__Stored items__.
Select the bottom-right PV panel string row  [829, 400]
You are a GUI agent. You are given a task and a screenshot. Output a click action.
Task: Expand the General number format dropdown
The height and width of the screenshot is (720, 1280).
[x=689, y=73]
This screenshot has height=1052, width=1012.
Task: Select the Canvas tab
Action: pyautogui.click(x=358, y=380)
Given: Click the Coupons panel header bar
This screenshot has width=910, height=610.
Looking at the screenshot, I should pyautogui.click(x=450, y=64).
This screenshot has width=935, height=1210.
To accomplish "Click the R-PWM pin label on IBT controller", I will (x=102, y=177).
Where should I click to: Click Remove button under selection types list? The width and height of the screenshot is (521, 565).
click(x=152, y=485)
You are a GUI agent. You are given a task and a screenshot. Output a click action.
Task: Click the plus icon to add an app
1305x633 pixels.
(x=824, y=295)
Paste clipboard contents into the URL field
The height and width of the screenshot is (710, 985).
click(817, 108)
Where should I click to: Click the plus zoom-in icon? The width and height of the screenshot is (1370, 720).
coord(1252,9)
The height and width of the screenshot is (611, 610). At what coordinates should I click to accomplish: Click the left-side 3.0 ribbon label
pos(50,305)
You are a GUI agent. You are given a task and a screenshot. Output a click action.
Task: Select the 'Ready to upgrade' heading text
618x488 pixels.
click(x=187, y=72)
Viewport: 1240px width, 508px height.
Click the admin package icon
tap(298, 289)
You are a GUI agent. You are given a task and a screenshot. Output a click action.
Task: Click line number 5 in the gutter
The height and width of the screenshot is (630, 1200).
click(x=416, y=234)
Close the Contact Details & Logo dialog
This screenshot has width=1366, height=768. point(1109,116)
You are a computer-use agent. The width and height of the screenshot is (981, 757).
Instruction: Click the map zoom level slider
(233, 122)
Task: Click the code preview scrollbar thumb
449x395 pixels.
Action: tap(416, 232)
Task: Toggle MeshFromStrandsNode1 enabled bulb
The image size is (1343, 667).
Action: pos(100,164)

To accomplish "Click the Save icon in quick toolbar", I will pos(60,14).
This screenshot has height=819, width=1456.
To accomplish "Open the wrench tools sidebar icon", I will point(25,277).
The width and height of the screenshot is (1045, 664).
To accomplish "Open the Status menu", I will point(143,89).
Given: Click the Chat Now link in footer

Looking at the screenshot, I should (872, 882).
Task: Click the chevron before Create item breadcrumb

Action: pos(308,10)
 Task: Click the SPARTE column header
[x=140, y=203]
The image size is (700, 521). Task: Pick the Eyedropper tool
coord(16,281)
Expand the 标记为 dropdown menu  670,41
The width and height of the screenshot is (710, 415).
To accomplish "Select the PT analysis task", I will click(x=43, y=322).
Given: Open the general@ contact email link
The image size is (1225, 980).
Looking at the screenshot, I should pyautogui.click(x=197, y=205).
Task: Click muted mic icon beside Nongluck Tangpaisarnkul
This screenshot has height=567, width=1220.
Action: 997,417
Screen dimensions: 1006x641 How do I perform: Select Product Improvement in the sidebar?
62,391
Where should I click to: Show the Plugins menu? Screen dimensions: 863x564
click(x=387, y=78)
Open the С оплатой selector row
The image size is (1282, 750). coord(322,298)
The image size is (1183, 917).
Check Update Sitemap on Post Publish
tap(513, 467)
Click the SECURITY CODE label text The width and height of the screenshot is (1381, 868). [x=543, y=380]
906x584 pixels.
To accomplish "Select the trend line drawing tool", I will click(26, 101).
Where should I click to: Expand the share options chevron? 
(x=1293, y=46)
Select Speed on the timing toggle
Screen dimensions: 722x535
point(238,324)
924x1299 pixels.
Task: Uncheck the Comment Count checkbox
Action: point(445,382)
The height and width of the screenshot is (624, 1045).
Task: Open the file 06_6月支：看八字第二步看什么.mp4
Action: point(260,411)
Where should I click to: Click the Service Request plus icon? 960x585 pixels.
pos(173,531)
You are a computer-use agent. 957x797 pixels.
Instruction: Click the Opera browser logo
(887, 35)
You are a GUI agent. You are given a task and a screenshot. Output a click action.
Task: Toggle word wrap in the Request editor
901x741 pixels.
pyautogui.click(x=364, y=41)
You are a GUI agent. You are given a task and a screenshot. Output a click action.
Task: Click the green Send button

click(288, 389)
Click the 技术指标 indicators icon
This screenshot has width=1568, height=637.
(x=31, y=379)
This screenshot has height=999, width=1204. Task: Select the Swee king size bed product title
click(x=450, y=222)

__Work order__. Repeat exactly, and only, the lines from the line containing "Task: Click the green Send button" through the last line of the records above, both included.

__Task response__.
Task: Click the green Send button

click(288, 389)
Click the 技术指标 indicators icon
This screenshot has width=1568, height=637.
(x=31, y=379)
This screenshot has height=999, width=1204. Task: Select the Swee king size bed product title
click(x=450, y=222)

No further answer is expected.